A 15m solution is very concentrated. In such systems, ideal solution assumptions weaken. Chemists working in physical chemistry, electrochemistry, or industrial process design often need activity coefficients rather than raw concentrations. Even if the equilibrium expression is algebraically correct, the input values may not fully represent the real chemical environment of the ions.

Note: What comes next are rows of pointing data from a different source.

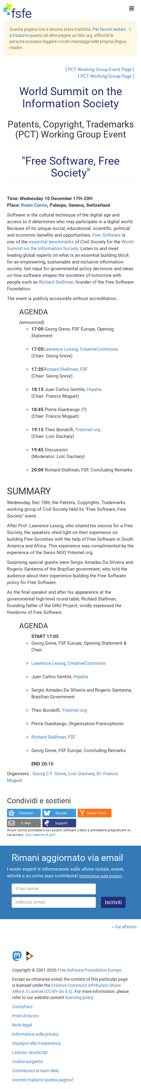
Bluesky (61, 813)
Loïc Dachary (81, 773)
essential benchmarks (51, 242)
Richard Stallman (56, 282)
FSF (84, 369)
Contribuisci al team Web (35, 1070)
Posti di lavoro (25, 1015)
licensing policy (79, 997)
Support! (61, 823)
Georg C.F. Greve (49, 773)
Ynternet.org (87, 429)
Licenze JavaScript (30, 1052)
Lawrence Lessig (61, 349)
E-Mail (26, 823)
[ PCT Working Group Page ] (106, 76)
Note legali (22, 1025)
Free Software (106, 235)
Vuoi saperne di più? (40, 835)
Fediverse (26, 813)
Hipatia (94, 389)
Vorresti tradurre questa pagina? (43, 1079)
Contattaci (22, 1006)
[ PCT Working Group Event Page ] (99, 69)
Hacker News (96, 813)
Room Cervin (34, 205)
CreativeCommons (99, 349)
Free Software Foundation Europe (89, 970)
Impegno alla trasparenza (36, 1043)
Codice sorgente (27, 1061)
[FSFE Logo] (17, 10)
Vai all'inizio (125, 926)
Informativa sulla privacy (35, 1034)
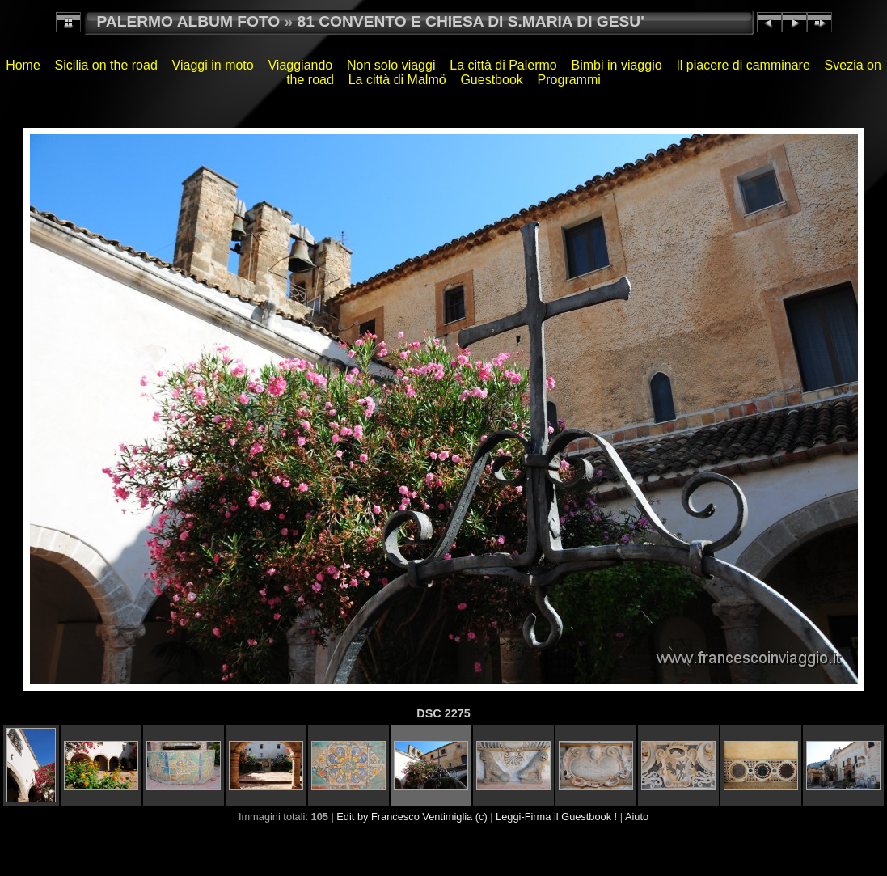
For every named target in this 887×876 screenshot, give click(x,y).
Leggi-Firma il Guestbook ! (556, 816)
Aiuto (636, 816)
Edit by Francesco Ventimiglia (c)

You should be particularly cautious if:

• You need experimental agreement to within a few hundredths of a pH unit
• The solution density is not known accurately
• The temperature is not 25°C
• The system contains other salts or buffers
• You are interpreting electrode-based pH measurements in highly concentrated media

Authority sources for acid-base constants and solution chemistry

For rigorous reference material, consult these authoritative resources:

• NIST Chemistry WebBook (.gov)
• UC Davis Chemistry LibreTexts on water autoionization (.edu)
• U.S. EPA guidance related to alkalinity and acid-base behavior (.gov)

Practical summary

To calculate the pH of a 15m solution of sodium acetate, first recognize that sodium acetate provides acetate ions, which hydrolyze water to produce hydroxide. Then compute the acetate K_b from the K_a of acetic acid. Because the given concentration is molality, convert it to molarity using density if you want a better concentration estimate. Finally, solve the weak-base equilibrium for hydroxide concentration and convert to pOH and pH.

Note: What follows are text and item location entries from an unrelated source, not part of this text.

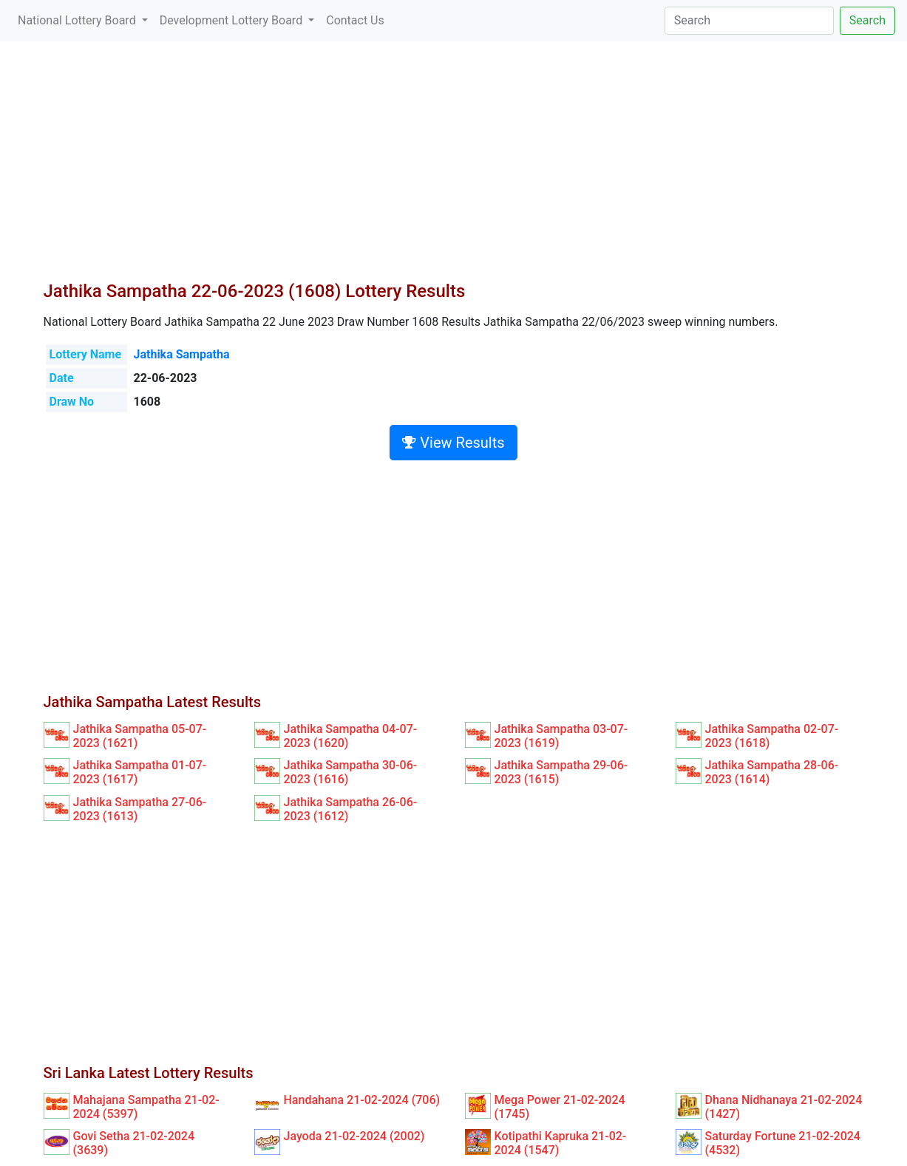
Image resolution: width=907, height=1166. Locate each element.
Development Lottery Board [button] (232, 20)
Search (867, 20)
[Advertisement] (454, 170)
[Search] (749, 21)
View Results (453, 442)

Using common 25°C constants and a representative density of 1.20 g/mL, a 15m sodium acetate solution corresponds to an estimated molarity near 8.07 M and an idealized pH near 9.83. That value is a sound educational and calculator-based answer, while also reminding advanced readers that real concentrated solutions may require activity corrections for higher precision.